Stored items:
=== Section Start ===

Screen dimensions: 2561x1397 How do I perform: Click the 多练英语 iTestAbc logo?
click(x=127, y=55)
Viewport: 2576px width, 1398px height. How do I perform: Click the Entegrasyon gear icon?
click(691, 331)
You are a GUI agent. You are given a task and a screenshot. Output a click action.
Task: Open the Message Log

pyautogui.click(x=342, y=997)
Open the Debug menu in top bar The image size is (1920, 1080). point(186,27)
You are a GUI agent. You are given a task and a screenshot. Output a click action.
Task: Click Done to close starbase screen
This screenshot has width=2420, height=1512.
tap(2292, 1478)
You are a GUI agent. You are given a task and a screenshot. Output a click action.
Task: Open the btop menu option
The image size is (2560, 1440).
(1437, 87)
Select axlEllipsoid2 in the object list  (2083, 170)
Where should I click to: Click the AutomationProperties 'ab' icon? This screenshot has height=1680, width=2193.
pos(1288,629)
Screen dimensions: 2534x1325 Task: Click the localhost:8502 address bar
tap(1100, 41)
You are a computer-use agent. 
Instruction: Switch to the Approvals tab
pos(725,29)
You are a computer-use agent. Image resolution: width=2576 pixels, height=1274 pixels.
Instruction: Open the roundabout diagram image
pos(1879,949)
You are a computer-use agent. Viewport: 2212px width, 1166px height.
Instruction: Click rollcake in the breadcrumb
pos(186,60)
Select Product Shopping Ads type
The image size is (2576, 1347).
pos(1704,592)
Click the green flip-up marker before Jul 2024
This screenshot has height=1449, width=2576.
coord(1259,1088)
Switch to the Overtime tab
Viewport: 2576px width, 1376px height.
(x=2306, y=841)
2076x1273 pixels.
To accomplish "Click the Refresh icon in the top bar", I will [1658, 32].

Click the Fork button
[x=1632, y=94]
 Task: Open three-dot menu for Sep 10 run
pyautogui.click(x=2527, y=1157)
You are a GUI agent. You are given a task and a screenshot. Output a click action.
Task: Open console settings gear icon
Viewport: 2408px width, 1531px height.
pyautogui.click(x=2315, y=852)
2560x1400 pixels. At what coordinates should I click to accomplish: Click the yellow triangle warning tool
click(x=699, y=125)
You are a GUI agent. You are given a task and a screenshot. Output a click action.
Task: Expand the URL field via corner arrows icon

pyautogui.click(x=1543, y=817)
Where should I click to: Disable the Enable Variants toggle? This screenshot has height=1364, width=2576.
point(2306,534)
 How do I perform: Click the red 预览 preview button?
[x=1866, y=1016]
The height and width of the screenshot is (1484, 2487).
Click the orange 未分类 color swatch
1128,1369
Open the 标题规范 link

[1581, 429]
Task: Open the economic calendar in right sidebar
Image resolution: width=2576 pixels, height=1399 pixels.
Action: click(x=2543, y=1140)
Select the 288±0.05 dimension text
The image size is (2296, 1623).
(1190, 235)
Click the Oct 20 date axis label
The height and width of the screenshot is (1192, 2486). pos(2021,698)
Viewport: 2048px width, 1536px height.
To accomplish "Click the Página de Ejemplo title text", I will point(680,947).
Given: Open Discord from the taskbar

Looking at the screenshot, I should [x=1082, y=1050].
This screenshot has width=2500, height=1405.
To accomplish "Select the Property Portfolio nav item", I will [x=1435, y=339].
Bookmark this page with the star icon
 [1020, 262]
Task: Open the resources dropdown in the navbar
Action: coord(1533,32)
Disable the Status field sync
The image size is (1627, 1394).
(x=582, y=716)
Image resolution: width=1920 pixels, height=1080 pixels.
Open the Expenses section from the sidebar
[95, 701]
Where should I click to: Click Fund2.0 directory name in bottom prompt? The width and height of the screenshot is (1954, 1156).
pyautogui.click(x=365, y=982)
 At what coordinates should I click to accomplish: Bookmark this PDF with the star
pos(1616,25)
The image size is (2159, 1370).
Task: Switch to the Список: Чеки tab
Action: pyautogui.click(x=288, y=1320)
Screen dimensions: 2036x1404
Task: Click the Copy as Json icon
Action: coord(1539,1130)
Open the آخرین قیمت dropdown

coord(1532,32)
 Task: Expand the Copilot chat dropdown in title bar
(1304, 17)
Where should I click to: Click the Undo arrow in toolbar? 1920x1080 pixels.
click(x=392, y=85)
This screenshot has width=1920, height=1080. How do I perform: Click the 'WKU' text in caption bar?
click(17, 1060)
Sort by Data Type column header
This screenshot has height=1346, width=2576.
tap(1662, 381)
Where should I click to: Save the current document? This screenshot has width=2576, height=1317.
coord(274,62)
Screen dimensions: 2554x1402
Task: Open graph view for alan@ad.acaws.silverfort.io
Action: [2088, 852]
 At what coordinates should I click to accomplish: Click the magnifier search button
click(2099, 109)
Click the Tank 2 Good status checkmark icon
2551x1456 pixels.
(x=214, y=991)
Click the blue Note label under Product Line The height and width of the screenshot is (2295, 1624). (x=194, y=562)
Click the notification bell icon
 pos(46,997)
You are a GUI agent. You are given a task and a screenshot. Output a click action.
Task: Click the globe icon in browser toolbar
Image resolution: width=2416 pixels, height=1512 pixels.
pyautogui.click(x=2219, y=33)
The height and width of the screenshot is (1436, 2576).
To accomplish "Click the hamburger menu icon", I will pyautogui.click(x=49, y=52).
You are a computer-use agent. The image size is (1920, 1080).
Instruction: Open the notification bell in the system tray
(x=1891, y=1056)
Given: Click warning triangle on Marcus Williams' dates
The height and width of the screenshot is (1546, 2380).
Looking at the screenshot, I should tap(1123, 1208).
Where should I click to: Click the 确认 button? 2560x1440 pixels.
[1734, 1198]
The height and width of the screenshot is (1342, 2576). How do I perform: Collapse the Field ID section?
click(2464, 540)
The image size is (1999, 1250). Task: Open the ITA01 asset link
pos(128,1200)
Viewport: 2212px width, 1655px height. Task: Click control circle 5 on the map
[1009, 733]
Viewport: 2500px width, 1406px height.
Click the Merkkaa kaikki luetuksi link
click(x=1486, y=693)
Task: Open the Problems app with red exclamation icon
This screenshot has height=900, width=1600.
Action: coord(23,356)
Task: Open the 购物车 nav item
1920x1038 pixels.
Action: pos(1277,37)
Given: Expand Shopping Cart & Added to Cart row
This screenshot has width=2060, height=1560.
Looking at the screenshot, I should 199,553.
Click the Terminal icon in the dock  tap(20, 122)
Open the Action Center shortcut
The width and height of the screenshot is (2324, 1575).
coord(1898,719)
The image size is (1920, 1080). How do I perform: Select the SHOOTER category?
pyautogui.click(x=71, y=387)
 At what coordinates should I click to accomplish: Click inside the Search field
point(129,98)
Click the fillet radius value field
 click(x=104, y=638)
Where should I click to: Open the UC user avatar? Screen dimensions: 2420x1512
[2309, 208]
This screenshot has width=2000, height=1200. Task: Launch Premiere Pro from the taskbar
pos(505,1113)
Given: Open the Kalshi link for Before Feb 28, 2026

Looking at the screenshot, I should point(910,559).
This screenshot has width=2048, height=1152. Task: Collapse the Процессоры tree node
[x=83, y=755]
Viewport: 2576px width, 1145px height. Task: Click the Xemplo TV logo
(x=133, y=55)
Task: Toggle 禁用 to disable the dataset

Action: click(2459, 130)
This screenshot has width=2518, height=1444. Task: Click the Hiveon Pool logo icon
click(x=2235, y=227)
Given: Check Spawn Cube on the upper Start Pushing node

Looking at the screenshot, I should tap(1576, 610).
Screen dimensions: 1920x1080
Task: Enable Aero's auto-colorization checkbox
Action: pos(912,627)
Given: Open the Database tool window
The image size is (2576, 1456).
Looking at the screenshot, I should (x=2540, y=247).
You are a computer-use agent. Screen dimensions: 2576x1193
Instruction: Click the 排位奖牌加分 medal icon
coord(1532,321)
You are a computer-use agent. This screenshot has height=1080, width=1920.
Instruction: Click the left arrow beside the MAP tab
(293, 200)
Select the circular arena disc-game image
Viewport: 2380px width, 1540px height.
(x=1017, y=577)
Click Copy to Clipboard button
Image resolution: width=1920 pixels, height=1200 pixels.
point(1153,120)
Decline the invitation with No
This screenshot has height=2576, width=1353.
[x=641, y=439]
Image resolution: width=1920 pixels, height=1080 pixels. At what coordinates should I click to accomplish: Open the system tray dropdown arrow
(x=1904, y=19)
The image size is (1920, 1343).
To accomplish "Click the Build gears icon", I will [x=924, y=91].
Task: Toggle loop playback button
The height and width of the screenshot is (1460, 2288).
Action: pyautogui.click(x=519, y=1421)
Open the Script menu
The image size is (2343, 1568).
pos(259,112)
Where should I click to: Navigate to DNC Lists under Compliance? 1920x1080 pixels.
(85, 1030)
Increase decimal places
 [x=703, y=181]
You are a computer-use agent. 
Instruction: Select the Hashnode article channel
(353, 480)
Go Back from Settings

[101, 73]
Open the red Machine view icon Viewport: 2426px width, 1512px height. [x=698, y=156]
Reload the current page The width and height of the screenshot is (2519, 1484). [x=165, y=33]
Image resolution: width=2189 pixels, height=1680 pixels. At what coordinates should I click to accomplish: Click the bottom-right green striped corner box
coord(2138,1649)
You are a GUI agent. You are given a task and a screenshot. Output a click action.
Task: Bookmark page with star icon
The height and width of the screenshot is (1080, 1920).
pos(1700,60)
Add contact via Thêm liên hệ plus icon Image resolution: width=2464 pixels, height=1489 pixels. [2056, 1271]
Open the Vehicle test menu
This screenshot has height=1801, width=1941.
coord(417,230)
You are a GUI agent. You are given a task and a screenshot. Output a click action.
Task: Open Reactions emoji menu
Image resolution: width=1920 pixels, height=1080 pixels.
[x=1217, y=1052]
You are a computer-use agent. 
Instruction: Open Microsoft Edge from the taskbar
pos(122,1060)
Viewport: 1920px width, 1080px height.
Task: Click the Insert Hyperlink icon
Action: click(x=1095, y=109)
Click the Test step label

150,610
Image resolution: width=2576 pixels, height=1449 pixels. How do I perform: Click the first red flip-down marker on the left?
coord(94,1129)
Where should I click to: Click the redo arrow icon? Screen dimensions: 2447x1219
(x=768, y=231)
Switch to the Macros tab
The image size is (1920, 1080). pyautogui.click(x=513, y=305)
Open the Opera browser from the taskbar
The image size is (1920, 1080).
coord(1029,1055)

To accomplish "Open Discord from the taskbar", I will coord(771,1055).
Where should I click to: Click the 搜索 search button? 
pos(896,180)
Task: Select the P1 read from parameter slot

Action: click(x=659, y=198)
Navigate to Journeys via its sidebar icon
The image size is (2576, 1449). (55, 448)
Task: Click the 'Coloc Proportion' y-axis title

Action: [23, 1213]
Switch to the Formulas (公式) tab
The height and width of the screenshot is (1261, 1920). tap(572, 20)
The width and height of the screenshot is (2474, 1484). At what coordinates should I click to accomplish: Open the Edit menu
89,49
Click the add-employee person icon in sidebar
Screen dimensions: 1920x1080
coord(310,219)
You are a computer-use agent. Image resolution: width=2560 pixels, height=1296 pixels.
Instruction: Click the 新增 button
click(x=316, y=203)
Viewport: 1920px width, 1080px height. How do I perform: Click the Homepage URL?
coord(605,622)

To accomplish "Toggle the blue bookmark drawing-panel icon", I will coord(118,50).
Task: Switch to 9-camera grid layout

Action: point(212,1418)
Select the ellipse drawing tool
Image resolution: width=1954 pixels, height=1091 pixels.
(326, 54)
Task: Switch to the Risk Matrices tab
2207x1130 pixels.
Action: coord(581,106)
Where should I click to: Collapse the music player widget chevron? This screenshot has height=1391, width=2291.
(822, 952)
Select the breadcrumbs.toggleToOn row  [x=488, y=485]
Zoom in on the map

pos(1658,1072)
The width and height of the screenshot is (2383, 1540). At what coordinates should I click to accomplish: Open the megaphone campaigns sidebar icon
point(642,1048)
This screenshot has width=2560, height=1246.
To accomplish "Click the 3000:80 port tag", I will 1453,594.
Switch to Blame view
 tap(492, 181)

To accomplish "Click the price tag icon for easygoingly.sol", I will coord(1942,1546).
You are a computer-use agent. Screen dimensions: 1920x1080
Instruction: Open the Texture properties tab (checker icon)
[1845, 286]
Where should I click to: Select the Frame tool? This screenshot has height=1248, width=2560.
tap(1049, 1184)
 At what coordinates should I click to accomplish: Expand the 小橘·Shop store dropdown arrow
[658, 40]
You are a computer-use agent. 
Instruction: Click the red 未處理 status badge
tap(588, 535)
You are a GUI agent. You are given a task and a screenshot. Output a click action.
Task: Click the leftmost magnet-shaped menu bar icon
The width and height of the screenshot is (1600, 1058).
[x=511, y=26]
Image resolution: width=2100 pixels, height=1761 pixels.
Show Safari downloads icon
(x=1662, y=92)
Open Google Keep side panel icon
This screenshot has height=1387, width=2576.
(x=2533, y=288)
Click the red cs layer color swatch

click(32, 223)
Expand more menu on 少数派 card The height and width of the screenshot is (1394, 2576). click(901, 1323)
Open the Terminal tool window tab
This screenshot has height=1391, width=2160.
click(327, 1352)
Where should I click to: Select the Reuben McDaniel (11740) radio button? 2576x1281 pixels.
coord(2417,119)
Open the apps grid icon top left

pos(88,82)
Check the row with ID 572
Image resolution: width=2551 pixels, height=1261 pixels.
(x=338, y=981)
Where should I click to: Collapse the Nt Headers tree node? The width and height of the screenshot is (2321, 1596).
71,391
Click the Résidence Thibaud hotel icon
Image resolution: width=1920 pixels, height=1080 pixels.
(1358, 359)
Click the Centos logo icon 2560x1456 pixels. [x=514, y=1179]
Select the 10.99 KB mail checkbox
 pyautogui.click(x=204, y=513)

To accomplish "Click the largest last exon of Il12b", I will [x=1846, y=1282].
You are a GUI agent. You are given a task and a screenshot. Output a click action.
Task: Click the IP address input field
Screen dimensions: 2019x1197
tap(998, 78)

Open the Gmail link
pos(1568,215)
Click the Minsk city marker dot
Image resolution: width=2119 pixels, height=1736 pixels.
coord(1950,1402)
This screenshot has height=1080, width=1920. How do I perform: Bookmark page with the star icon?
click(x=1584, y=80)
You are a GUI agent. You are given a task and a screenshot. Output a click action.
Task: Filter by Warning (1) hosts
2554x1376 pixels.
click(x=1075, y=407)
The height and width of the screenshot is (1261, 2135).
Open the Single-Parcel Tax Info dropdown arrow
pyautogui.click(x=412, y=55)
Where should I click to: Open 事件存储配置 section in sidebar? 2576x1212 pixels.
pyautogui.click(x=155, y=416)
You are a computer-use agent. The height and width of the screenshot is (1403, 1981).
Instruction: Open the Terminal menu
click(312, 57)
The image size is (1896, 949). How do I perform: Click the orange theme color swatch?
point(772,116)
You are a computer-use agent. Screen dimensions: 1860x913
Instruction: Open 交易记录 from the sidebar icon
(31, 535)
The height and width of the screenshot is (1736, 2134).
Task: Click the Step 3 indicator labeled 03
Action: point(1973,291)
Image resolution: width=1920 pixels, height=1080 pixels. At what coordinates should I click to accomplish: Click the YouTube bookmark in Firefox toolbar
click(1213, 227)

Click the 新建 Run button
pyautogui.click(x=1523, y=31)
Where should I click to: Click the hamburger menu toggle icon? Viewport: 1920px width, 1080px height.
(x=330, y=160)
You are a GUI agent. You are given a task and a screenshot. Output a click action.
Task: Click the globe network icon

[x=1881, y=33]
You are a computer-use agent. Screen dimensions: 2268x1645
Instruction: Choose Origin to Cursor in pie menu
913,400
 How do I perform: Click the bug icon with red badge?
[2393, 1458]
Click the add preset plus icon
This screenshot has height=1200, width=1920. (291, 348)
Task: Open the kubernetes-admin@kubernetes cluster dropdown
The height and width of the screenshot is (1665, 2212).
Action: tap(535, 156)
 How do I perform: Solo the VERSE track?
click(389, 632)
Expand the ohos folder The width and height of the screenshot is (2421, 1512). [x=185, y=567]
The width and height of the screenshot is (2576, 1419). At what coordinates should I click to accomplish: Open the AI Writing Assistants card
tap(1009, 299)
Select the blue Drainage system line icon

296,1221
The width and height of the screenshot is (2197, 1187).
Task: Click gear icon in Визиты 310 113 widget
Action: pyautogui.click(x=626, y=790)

=== Section End ===

Transcribe the records above from the line holding "The height and width of the screenshot is (1436, 2576)." down to the line holding "Task: Open the Problems", inclusive, without adding anything.

**Final answer:**
The height and width of the screenshot is (1436, 2576).
To accomplish "Click the hamburger menu icon", I will pyautogui.click(x=49, y=52).
You are a computer-use agent. The image size is (1920, 1080).
Instruction: Open the notification bell in the system tray
(x=1891, y=1056)
Given: Click warning triangle on Marcus Williams' dates
The height and width of the screenshot is (1546, 2380).
Looking at the screenshot, I should tap(1123, 1208).
Where should I click to: Click the 确认 button? 2560x1440 pixels.
[1734, 1198]
The height and width of the screenshot is (1342, 2576). How do I perform: Collapse the Field ID section?
click(2464, 540)
The image size is (1999, 1250). Task: Open the ITA01 asset link
pos(128,1200)
Viewport: 2212px width, 1655px height. Task: Click control circle 5 on the map
[1009, 733]
Viewport: 2500px width, 1406px height.
Click the Merkkaa kaikki luetuksi link
click(x=1486, y=693)
Task: Open the Problems app with red exclamation icon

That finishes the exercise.